SUPPLIED INFORMATION Block Start

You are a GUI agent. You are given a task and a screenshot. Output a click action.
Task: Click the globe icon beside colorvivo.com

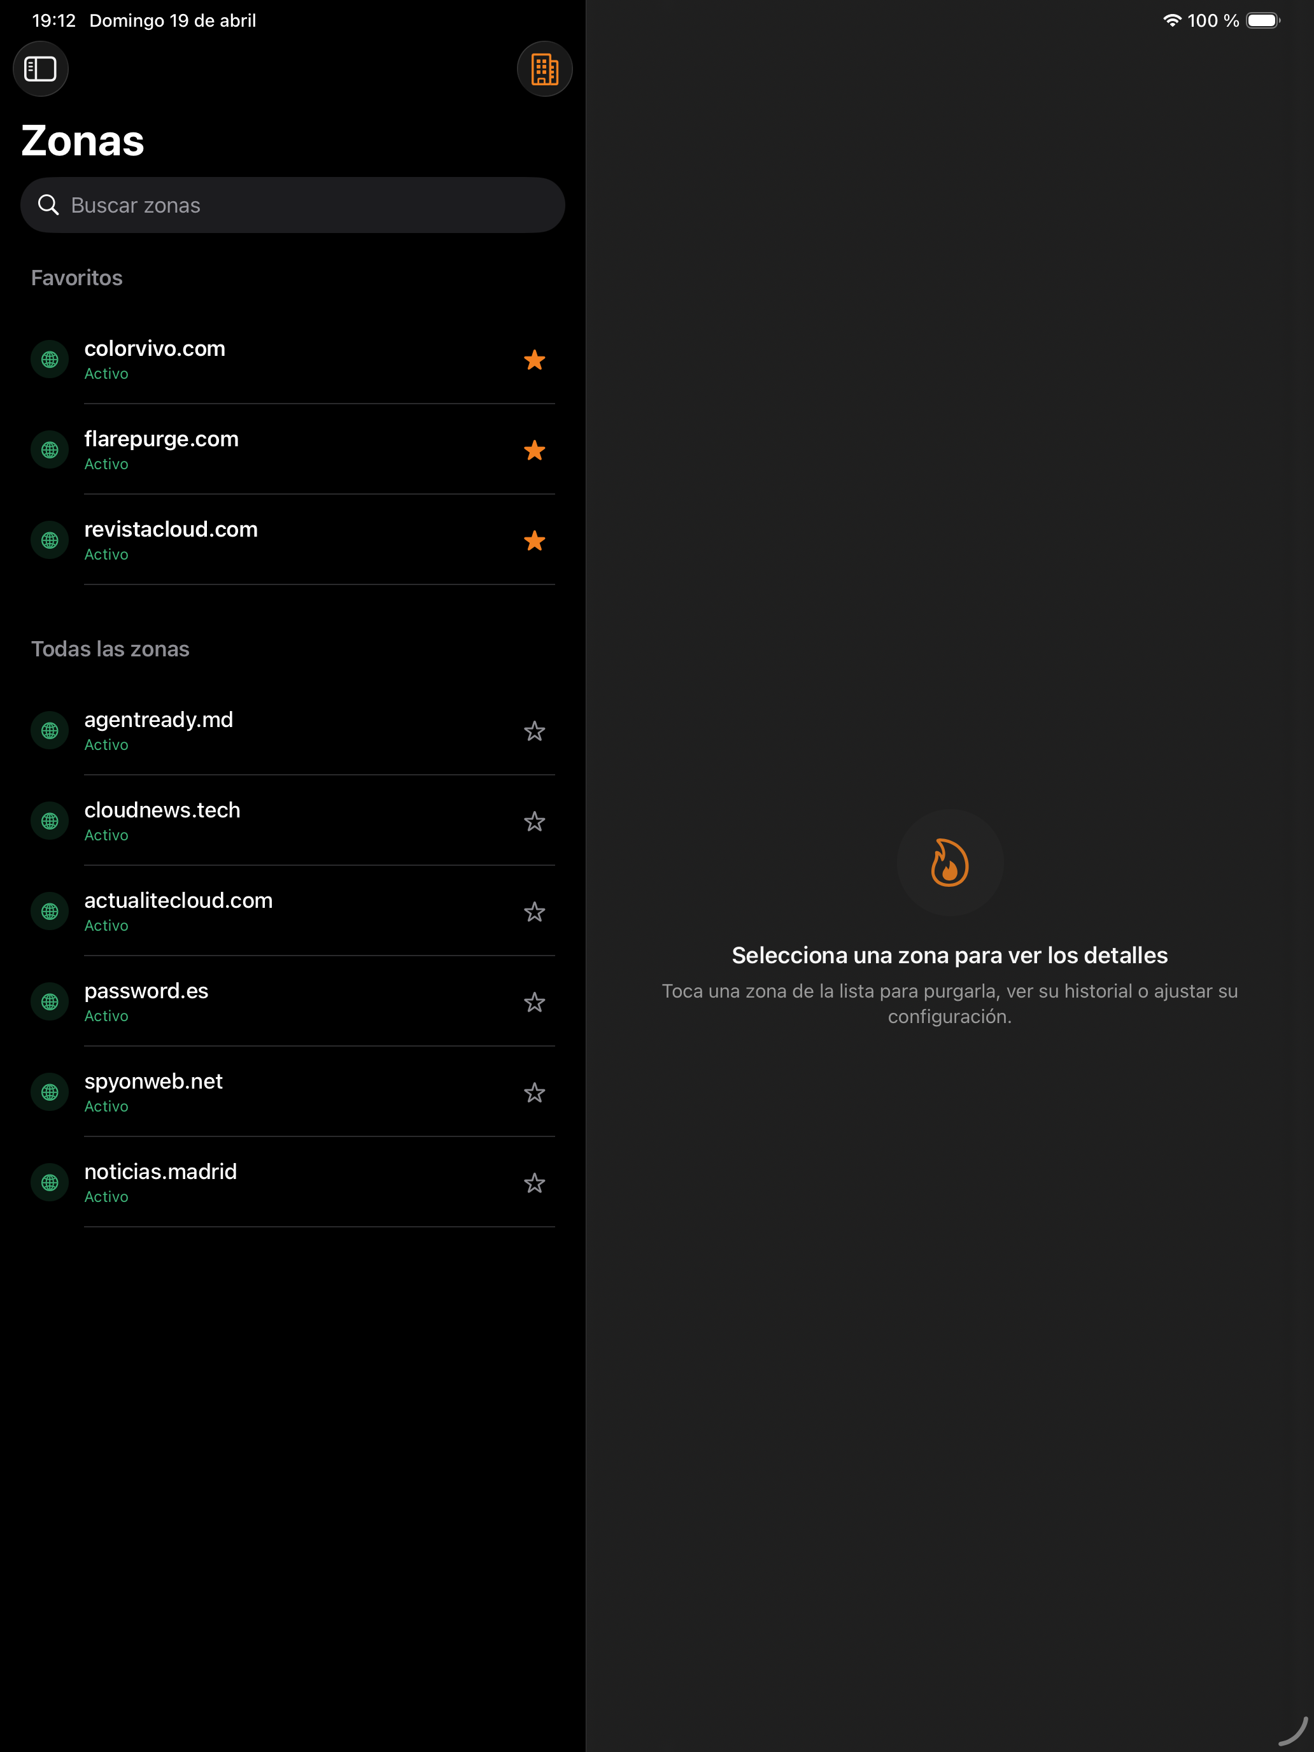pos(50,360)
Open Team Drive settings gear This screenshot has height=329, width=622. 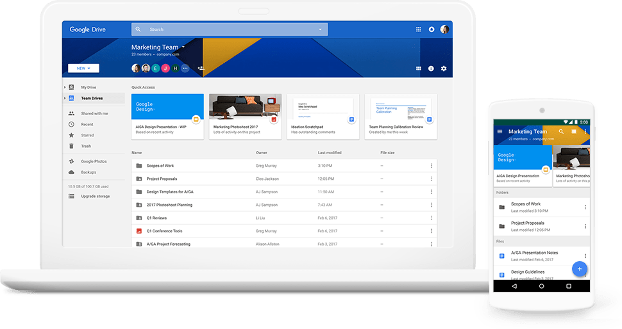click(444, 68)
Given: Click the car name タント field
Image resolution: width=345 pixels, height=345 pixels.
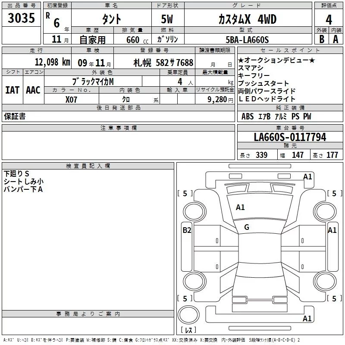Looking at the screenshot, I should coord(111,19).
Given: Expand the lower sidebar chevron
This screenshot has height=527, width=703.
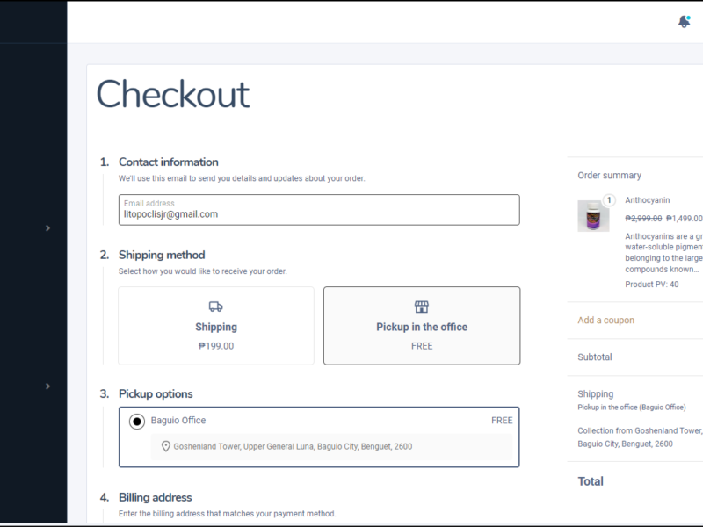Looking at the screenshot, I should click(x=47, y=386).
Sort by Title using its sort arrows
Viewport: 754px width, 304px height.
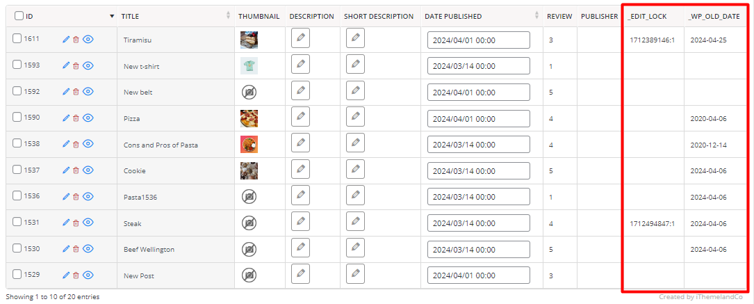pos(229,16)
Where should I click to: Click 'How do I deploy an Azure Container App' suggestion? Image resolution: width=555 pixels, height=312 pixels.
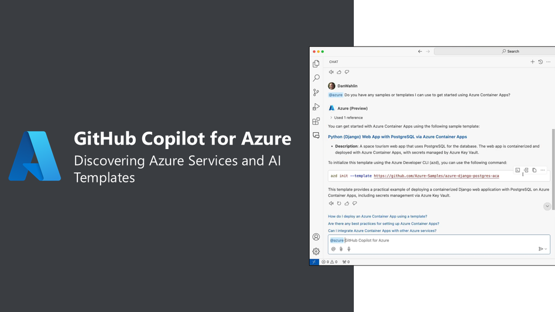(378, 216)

SUPPLIED INFORMATION Block End

◆ **DIRECTIONS**
Nothing but the lines from the one holding "Viewport: 754px width, 304px height." to the end of the entries above should be echoed, exactly and with both ends included; omit the pictures.

◆ **WRITTEN ANSWER**
Viewport: 754px width, 304px height.
pos(229,16)
Where should I click to: Click 'How do I deploy an Azure Container App' suggestion? Image resolution: width=555 pixels, height=312 pixels.
(378, 216)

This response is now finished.